According to a Saturday report in the Atlantic, while Americans are “very concerned” about the price of groceries, two major Trump campaign “promises — mass deportations of undocumented immigrants and more restrictive trade regulations —would almost certainly raise food prices” as a domestic labor shortage and increased import taxes tack costs onto Americans’ grocery bills.
“It’s just very straightforward principles of economics,” Friedberg said, telling the Atlantic the “cause-and-effect dynamic ‘could be my final exam.’”
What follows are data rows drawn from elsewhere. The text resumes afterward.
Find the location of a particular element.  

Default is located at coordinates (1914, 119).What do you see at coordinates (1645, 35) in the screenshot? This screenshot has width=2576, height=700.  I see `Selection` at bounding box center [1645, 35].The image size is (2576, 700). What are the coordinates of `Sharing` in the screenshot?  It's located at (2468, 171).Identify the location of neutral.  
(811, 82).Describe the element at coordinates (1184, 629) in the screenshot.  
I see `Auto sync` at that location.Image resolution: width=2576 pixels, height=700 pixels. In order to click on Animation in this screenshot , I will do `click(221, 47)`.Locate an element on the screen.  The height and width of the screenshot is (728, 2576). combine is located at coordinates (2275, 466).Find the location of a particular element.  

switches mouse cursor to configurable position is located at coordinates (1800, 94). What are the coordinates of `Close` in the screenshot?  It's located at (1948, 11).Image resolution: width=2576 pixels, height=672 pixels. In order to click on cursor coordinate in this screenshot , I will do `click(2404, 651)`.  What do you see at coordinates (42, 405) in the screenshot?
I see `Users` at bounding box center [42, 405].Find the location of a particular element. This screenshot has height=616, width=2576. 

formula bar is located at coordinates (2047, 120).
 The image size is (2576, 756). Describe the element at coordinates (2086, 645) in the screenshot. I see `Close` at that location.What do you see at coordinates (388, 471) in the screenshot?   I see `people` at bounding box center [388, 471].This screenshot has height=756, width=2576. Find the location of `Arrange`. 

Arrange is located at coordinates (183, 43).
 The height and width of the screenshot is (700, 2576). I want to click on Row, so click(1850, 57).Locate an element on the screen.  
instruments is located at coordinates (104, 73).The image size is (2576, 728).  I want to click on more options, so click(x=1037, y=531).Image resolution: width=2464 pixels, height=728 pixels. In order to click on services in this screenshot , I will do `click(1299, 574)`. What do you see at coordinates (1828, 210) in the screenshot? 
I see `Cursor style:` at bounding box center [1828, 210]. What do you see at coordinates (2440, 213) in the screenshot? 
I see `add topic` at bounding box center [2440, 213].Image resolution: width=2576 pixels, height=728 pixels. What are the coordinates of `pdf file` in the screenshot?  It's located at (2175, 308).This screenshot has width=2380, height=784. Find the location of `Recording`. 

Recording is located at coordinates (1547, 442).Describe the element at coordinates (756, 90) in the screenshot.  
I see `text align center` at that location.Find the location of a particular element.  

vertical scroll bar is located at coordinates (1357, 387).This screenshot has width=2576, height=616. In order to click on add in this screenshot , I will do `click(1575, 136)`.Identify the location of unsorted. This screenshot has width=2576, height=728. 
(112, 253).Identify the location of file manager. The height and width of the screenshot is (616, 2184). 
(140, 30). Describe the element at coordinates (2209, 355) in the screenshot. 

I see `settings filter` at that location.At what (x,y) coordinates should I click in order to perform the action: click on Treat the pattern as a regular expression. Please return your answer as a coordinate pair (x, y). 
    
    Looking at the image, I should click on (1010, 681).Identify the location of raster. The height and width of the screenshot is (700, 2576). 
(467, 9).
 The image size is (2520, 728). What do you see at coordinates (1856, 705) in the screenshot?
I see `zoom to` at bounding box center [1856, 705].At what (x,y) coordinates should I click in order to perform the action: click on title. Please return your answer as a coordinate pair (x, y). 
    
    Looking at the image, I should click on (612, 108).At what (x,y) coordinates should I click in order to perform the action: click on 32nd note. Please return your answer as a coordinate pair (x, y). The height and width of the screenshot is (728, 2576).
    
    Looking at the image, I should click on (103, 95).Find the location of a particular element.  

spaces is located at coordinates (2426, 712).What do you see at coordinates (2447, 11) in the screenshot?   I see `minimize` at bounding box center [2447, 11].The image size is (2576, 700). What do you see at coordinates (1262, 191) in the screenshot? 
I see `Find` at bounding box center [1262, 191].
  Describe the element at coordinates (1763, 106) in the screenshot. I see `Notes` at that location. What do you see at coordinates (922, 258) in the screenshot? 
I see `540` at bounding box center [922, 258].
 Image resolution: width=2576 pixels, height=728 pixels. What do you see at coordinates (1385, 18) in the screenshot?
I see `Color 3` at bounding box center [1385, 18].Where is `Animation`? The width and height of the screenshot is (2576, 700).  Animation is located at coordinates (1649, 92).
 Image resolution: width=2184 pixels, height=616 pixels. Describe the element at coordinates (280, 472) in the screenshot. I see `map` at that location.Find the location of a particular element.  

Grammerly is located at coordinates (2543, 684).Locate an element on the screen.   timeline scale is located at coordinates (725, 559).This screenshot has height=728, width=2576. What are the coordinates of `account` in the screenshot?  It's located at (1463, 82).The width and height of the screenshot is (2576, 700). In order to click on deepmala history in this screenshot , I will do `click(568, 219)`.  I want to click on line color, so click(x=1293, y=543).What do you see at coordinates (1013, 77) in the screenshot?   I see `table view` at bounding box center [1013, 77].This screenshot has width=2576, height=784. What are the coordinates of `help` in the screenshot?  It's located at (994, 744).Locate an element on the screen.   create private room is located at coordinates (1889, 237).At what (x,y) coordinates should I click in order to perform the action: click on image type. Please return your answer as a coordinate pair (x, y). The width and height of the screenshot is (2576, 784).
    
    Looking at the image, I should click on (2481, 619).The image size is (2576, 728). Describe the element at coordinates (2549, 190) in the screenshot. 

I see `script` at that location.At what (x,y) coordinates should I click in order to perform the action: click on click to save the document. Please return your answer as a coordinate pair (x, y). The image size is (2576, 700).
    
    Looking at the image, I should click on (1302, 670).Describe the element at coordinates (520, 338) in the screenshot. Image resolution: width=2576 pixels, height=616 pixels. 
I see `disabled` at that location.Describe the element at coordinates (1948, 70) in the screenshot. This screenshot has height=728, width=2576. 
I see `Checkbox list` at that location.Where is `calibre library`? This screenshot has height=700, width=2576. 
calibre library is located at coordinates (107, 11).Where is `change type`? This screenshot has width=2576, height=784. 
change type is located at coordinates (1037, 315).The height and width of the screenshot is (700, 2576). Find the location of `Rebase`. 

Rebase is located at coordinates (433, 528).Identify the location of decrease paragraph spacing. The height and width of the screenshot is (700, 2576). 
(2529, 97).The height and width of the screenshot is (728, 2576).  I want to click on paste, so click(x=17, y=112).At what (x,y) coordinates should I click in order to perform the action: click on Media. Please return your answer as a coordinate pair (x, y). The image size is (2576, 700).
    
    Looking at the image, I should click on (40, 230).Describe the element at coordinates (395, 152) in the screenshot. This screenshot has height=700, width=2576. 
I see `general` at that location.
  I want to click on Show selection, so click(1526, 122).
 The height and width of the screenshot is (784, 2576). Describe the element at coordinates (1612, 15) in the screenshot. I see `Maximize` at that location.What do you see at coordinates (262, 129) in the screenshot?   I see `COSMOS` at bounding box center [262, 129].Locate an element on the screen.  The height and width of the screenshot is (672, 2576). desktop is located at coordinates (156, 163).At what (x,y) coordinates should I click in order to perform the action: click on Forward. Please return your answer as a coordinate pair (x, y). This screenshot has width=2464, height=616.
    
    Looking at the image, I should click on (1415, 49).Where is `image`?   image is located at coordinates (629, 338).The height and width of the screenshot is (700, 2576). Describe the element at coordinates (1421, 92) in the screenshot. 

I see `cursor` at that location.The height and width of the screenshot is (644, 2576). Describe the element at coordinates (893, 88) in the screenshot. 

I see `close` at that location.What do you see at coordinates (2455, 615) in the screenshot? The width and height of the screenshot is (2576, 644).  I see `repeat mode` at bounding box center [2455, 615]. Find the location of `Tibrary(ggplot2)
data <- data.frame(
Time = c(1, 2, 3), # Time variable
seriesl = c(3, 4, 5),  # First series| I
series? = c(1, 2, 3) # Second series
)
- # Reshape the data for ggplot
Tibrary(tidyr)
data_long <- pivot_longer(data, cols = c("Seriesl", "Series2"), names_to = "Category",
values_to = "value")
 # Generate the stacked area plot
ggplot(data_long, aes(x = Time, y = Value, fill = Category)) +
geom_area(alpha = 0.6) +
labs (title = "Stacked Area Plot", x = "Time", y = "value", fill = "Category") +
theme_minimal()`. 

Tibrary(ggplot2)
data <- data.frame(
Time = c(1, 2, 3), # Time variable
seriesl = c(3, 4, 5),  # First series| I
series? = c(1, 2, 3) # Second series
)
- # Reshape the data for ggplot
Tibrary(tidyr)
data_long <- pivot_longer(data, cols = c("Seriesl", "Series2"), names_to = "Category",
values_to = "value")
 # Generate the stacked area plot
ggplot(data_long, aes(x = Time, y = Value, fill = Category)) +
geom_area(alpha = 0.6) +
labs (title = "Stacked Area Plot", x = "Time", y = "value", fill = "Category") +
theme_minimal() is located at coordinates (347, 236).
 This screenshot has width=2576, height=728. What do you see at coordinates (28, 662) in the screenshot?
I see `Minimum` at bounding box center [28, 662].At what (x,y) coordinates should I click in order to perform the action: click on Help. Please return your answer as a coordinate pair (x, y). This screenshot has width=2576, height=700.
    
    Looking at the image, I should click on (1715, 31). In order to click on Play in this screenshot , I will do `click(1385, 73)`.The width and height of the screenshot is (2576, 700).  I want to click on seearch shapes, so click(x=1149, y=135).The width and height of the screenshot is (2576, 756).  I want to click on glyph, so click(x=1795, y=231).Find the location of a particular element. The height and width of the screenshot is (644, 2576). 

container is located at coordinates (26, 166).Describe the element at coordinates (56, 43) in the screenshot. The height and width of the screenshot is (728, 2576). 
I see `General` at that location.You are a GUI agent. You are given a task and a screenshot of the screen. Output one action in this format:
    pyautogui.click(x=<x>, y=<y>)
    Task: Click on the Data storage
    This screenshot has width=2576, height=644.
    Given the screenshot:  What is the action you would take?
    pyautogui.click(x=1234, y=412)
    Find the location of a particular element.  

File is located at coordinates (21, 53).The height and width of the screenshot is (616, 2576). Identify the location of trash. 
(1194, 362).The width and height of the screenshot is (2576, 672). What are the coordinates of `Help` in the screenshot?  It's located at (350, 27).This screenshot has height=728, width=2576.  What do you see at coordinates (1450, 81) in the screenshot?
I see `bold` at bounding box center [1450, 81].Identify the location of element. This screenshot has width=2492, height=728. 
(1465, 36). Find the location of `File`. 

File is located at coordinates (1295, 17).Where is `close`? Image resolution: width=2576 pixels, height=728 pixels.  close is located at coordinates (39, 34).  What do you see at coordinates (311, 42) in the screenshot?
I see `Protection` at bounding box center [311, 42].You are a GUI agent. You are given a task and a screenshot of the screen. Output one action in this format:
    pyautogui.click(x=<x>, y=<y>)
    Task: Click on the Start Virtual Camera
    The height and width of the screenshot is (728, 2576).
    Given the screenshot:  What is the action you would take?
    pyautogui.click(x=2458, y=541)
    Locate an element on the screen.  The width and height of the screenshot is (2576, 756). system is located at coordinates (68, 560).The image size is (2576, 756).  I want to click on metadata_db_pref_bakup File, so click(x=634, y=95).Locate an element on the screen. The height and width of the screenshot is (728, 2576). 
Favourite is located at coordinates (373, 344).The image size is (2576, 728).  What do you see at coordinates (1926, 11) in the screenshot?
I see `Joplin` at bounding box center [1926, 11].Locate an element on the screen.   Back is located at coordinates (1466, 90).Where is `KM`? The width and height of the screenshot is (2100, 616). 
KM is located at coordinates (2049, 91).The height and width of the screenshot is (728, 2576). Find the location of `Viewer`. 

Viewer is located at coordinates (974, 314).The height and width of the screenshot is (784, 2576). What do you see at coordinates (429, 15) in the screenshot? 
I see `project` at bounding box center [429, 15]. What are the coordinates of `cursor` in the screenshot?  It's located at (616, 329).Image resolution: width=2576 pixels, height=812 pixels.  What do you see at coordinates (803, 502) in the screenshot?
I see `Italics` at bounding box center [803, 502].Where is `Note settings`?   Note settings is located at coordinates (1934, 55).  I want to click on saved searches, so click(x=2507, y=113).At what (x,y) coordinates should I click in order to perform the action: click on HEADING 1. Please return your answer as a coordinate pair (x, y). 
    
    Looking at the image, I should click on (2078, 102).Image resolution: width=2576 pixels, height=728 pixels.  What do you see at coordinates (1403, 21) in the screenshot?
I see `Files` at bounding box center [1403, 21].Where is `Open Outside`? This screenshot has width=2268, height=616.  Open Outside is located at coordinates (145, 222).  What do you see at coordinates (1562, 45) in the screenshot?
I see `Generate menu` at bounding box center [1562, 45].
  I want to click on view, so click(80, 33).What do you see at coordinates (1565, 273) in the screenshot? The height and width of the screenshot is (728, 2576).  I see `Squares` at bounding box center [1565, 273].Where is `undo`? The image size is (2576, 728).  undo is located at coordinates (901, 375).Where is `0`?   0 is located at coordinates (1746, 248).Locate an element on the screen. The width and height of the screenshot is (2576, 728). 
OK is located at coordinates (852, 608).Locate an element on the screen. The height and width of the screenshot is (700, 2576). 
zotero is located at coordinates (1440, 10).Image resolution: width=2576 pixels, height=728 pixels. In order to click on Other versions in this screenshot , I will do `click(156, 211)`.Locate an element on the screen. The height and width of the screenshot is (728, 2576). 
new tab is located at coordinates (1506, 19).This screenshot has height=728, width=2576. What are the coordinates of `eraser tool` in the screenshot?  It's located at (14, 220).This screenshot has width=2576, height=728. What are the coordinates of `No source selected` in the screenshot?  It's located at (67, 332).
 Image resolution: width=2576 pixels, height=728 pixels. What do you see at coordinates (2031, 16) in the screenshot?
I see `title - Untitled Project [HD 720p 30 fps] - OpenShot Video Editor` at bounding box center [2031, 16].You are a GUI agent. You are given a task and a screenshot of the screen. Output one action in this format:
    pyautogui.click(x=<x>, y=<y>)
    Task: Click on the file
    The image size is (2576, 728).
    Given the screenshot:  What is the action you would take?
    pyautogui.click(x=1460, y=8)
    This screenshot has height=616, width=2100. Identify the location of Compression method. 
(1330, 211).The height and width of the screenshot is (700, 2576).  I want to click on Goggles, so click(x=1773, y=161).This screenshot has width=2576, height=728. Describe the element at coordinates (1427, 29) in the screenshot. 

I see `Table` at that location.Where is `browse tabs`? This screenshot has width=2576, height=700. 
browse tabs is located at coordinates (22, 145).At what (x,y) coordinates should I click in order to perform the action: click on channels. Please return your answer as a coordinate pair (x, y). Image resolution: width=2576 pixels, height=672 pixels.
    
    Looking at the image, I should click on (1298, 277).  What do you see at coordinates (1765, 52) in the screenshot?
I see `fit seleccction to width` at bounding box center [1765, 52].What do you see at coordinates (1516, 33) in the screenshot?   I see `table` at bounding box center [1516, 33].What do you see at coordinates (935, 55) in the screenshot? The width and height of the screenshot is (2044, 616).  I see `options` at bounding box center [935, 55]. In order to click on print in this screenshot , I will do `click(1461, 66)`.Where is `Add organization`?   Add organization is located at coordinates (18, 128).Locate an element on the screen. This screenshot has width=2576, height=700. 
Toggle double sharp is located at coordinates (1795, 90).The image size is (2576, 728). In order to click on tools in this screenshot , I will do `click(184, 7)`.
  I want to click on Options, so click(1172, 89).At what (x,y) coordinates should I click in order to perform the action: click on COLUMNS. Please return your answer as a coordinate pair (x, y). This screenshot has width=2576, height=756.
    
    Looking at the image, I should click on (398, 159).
As the Atlantic reports, “the farm industry is already in a prolonged labor crisis.“
If Trump makes good on his campaign promise to “deport every undocumented immigrant living in the United States, somewhere between 40 and 50 percent of the people who plant our crops and pick our fruit would leave the domestic workforce,” the Atlantic notes.
“You gotta get the cows milked and fed every day,” David Anderson, a Texas A&M University agricultural economist told the Atlantic, warning it will take time for farms to invest in technological infrastructure to bridge the gap caused by Trump’s policies.
“We wouldn’t be able to produce all the stuff that we do today,” Anderson said. “Less production means less supplies, and less supplies means food prices would go up.”